Sanofi has won US Food and Drug Administration approval for its multiple sclerosis medication Aubagio.

Clinical trials have demonstrated that, whilst the drug is less effective than rival medications, it has milder side effects and could be utilised by newly diagnosed patients.

The most common adverse events associated with Aubagio include alopecia, influenza and nausea.

The drug’s approval was based on efficacy data compiled from a Phase III trial that demonstrated that 14mg doses of the drug significantly reduced the annualised relapse rate and time to disability progression at two years over placebo, with the 7mg dose also reducing annualised relapse rate.

Marketing applications for Aubagio are currently under review by the European Medicines Agency and other regulatory authorities, however the drug is expected to launch on the US market within a few weeks.
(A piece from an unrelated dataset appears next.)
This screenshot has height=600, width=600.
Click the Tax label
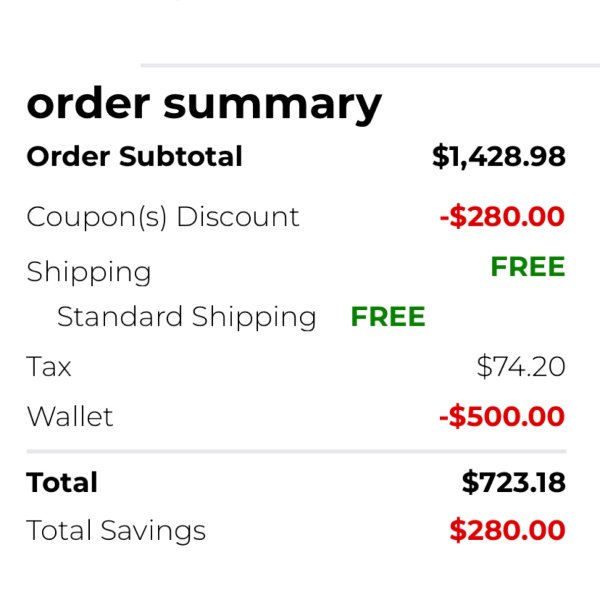coord(49,366)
The multiple sclerosis treatment market is highly lucrative, with JP Morgan analysts expecting it to grow to $14bn by 2015. Novartis’ Gilenya and Biogen Idec’s BG-12 are expected to dominate the market, and Datamonitor predicts that Aubagio could see Sanofi claim sales approaching $353m by 2020.

The Corinne Goldsmith Dickinson Center for Multiple Sclerosis medical director Dr Aaron E Miller said; "Many people living with MS struggle with the additional burden of injectable therapies administered daily to weekly. The FDA’s approval of Aubagio, a new oral treatment option, is an encouraging advancement for the MS community and may be a valuable treatment for people living with this often debilitating disease."

National MS Society chief research officer Dr Timothy Coetzee echoed Miller’s sentiments, adding;" With collaborative research underway around the world today, this is an extremely hopeful time for anyone who is diagnosed with MS."